Il successo del mercato unico
Il mercato unico nell’UE, che consente la libera circolazione di beni, servizi, capitali e persone, è stato il grande architetto del processo di convergenza. Il FMI sottolinea gli effetti positivi della rimozione delle barriere al commercio e alla circolazione, nonché dell’armonizzazione della regolamentazione in molti settori, un cocktail di fattori che genera più benefici di un semplice accordo di libero scambio. A ciò si aggiungono i fondi comunitari, soprattutto quelli destinati alle regioni più arretrate.
“I benefici derivanti dall’adesione all’UE e dalla relativa trasformazione economica sono grandi”, afferma il documento. “Durante i 15 anni successivi all’adesione [en la ronda de ampliaciones de 2004]le regioni dei nuovi Stati membri hanno guadagnato in media il 23% del PIL pro capite, superando il 10% dopo cinque anni e il 30% dopo 15 anni. Il guadagno equivale a un tasso di crescita del Pil annuo superiore di 1,7 punti percentuali, mantenendo tutto il resto costante, accelerando significativamente la convergenza all’interno dell’Europa. “Tutte le regioni ne hanno beneficiato, con i maggiori guadagni registrati nei Paesi Baltici e in Romania”.
Senza un cambio di direzione, però, il futuro non sembra roseo. La ripresa che l’economia europea ha sperimentato dopo la pandemia si è esaurita, e i progressi nell’attività dei Ventisette continueranno ad essere deboli nei prossimi anni, soprattutto nelle maggiori economie, come Germania e Italia. La Spagna si salva da questa dinamica, poiché sarà il paese tra i grandi che crescerà di più quest’anno e il prossimo, ma la salute dei suoi vicini può generare infezioni.
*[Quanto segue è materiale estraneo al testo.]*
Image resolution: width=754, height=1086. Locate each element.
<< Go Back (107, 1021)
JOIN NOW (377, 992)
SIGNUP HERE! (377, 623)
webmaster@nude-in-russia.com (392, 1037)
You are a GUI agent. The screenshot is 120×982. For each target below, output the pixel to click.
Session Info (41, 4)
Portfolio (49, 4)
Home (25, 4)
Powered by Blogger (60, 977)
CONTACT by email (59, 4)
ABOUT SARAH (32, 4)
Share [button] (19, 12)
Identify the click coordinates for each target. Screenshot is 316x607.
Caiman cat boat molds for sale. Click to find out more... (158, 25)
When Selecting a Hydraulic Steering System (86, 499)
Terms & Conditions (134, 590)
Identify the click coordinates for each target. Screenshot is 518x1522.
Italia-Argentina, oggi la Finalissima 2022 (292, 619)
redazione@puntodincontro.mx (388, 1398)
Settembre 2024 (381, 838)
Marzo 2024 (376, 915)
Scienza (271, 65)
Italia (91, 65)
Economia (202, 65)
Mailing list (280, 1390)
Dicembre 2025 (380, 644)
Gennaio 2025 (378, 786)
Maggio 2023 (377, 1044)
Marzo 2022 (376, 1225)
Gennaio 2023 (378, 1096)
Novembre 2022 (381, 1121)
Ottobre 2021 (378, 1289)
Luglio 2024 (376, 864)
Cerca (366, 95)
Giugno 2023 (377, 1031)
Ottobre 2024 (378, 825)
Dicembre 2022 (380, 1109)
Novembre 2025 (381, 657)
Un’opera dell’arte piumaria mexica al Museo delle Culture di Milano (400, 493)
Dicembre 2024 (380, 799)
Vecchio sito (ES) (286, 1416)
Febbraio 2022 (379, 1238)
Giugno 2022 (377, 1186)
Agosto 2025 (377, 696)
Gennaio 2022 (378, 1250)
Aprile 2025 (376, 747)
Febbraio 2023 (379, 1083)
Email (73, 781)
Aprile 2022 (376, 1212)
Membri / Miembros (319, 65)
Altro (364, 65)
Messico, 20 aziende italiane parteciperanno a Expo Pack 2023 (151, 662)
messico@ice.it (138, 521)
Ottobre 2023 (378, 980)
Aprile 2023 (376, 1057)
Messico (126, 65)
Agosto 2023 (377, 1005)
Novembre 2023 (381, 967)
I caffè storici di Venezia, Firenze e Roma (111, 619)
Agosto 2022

L’attenzione rimane sulla bassa produttività. Il suo incremento è stato uno dei motori della convergenza, ma la sua crescita ha finito per rallentare negli ultimi anni, a partire dalla crisi del 2008 e colpita nuovamente dalla recessione causata dalla pandemia. Una conclusione alla quale sono giunti anche i numerosi rapporti commissionati da Bruxelles per trovare la ricetta per uscire dalla stagnazione. Una delle ultime, quella dell’ex presidente della BCE Mario Draghi, è clamorosa: dobbiamo approfondire il mercato unico come strumento per rilanciare l’economia.